**Dataset rows**:
● ● ●

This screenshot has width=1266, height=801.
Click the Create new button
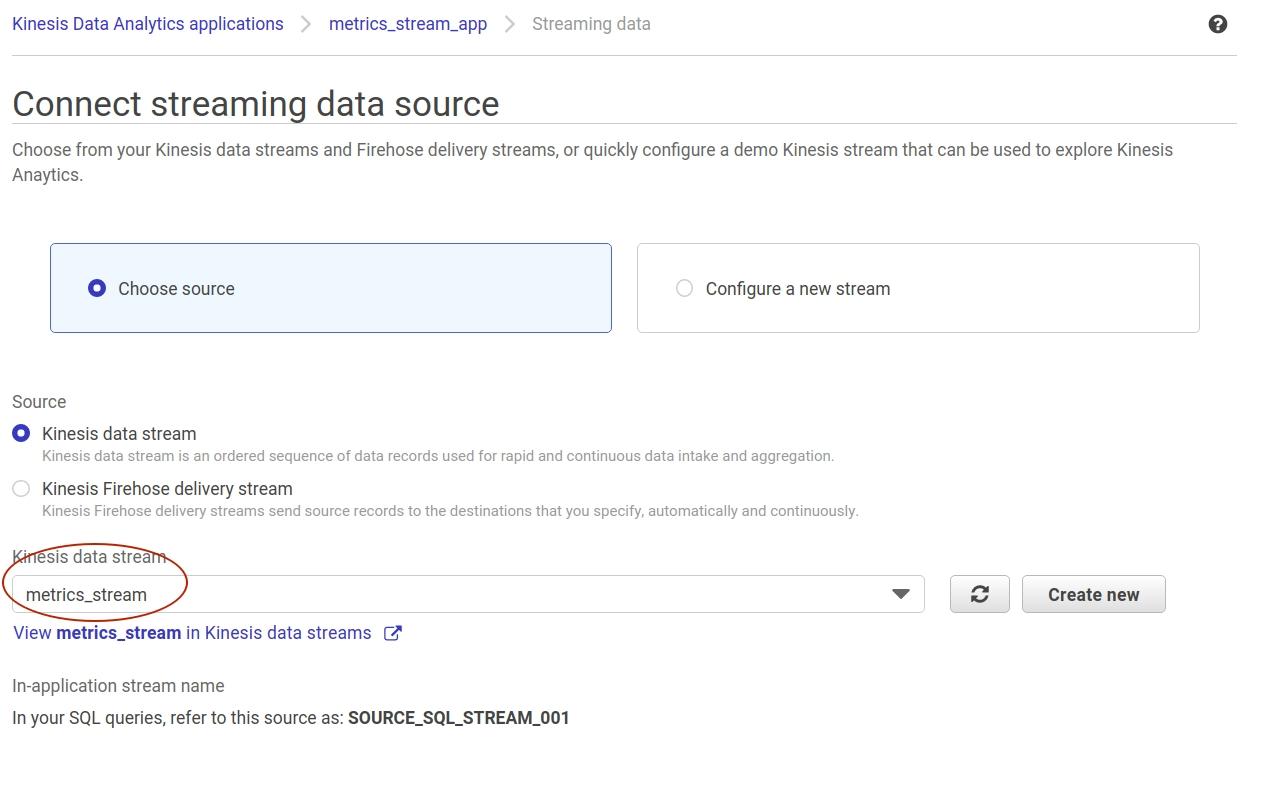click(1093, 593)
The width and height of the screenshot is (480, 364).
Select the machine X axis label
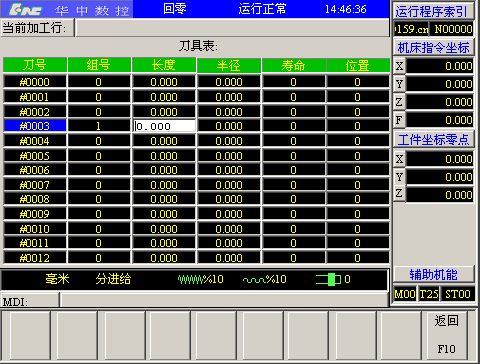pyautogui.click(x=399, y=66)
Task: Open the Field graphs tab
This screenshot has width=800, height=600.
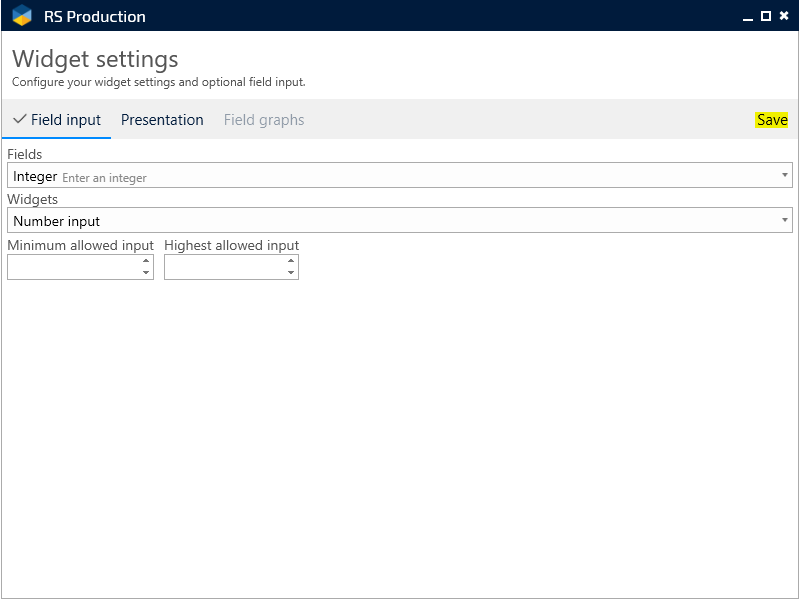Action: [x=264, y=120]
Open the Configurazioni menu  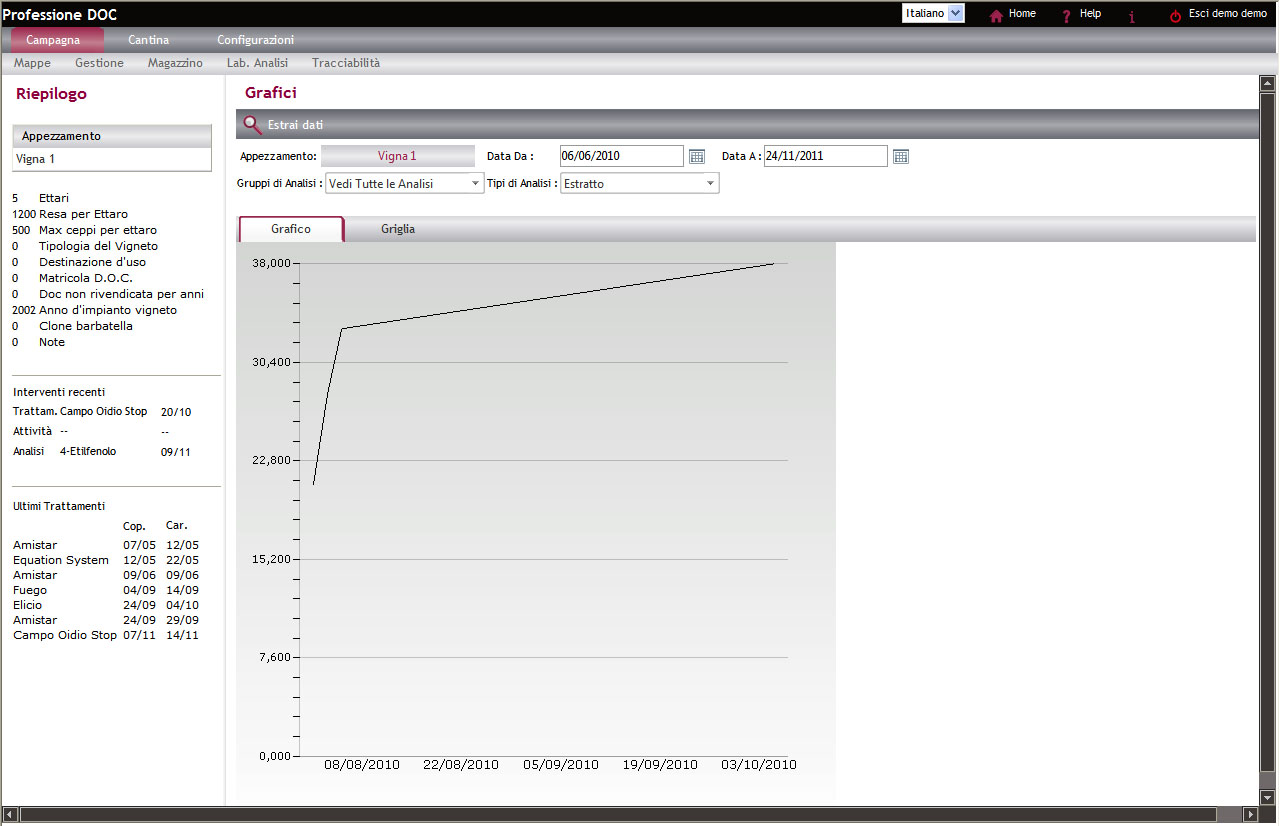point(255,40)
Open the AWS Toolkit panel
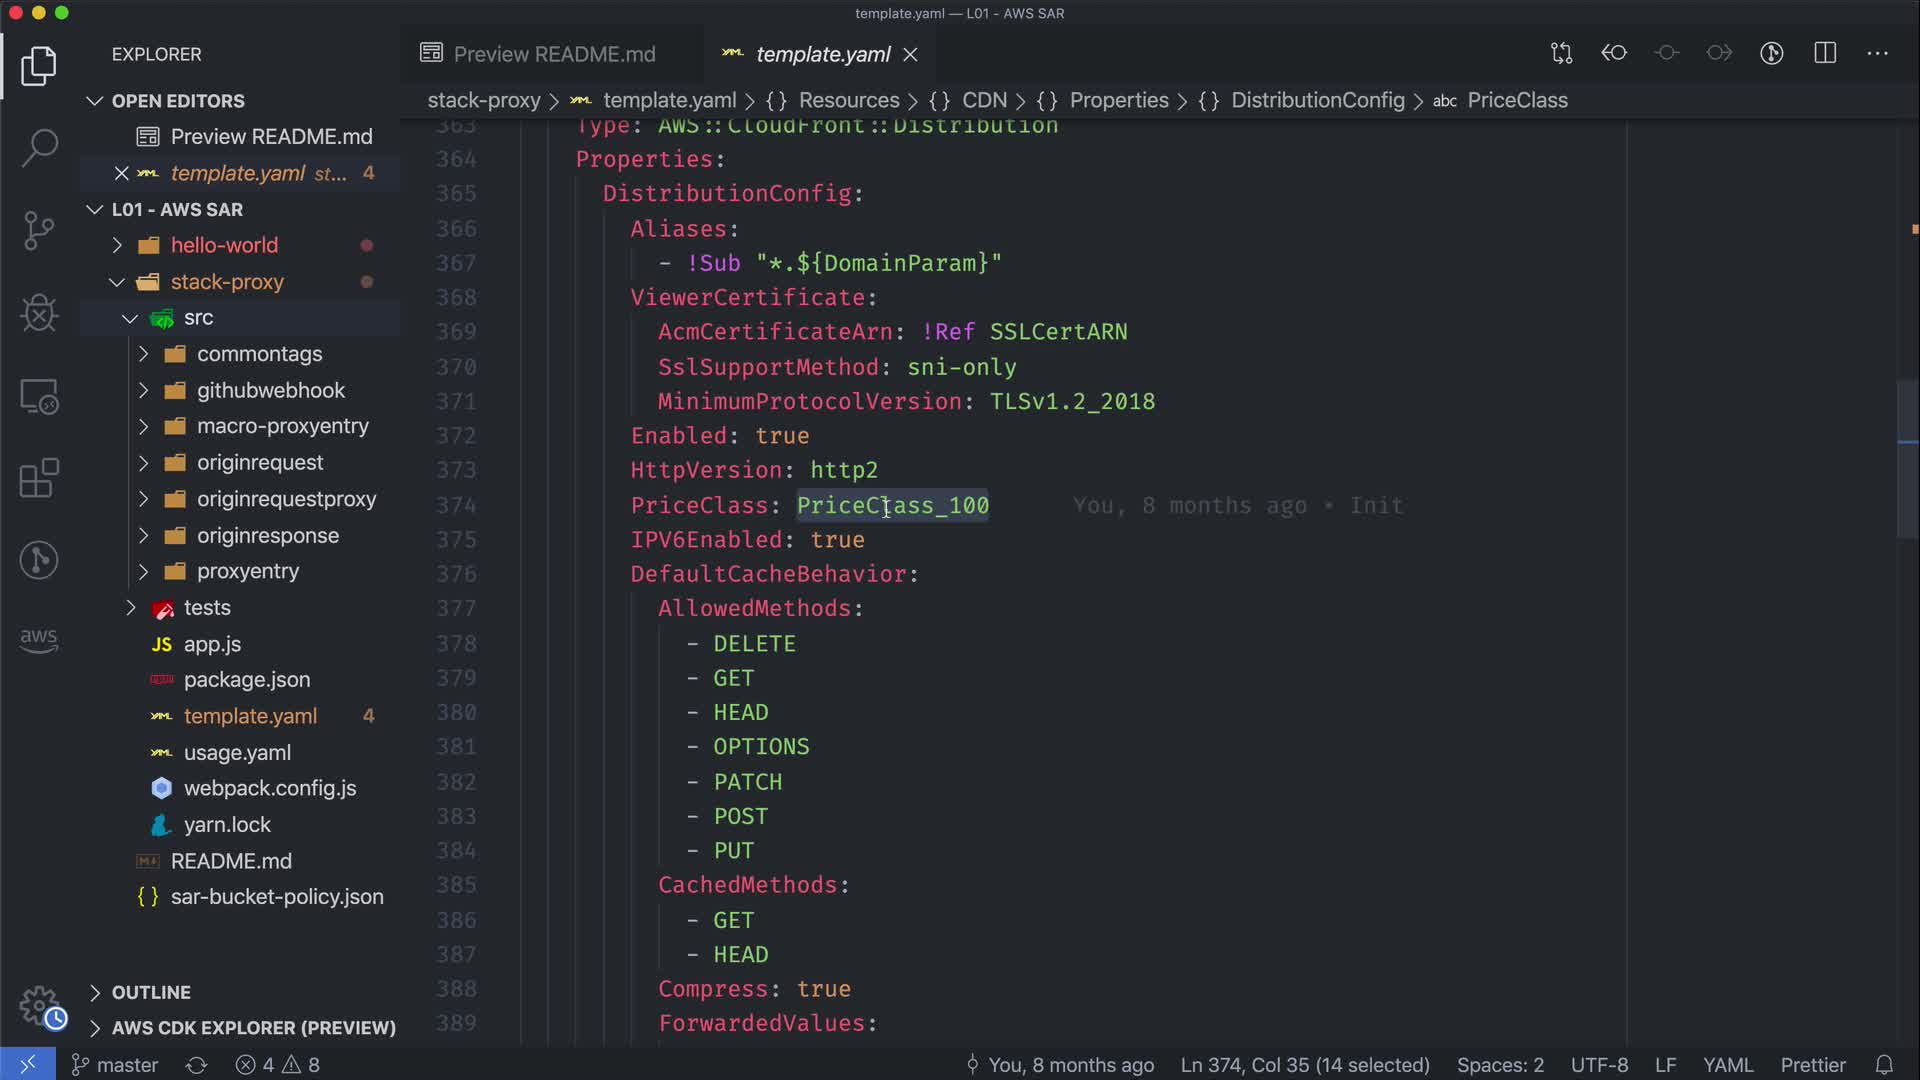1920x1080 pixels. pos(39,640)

● ● ●

**What you have to do**:
Gather each line of the records above in which the string "width" appears.

**Answer for the task**:
This screenshot has width=1266, height=801.
The width and height of the screenshot is (480, 364).
This screenshot has width=800, height=600.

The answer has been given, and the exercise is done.